TASK BRIEF:
Throughout the entries below, report every line where "magnifier" is found.

PROVIDED DATA:
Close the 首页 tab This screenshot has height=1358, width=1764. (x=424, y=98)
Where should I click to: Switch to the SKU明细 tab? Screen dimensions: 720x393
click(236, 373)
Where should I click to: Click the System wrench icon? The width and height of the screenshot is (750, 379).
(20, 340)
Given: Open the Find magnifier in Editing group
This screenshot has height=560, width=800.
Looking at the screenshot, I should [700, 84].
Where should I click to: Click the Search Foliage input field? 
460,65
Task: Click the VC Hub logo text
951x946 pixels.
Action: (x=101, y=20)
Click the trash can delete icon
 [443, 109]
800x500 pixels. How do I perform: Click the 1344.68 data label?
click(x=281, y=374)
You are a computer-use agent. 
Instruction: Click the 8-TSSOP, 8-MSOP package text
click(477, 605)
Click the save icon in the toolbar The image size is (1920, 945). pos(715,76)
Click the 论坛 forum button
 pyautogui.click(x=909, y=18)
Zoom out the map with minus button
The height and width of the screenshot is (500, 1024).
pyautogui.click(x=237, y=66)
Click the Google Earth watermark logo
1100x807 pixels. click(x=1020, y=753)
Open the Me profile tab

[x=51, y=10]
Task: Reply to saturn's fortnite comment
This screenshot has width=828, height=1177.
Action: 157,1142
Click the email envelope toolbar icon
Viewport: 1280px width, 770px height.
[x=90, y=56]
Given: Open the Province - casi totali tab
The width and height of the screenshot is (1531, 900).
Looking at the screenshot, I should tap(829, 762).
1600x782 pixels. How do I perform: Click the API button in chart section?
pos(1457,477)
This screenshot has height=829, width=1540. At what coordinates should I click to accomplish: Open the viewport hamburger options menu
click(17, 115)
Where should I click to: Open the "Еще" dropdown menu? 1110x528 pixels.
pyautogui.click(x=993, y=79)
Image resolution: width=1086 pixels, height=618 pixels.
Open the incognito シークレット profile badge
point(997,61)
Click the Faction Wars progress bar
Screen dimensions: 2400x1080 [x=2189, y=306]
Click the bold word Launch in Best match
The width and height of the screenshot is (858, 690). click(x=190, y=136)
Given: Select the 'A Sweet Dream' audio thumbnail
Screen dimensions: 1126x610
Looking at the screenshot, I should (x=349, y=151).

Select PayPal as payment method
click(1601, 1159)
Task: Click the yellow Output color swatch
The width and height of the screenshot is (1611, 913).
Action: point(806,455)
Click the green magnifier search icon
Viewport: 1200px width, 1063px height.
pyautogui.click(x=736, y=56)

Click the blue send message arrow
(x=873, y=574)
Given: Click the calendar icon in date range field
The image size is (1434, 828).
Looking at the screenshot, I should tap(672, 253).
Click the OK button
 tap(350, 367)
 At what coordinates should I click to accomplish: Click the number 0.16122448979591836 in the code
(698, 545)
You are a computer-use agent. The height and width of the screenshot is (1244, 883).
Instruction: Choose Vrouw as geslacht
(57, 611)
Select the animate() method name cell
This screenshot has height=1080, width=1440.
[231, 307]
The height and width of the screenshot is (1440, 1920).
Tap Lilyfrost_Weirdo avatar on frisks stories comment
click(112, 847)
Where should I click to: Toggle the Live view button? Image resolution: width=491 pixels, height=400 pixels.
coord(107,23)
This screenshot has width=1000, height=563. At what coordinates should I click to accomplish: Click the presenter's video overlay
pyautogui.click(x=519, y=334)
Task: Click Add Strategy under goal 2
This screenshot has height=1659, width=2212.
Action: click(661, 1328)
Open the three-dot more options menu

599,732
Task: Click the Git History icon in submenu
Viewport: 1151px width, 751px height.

YOUR SOLUTION:
Given: Open the Find magnifier in Editing group
Click the green magnifier search icon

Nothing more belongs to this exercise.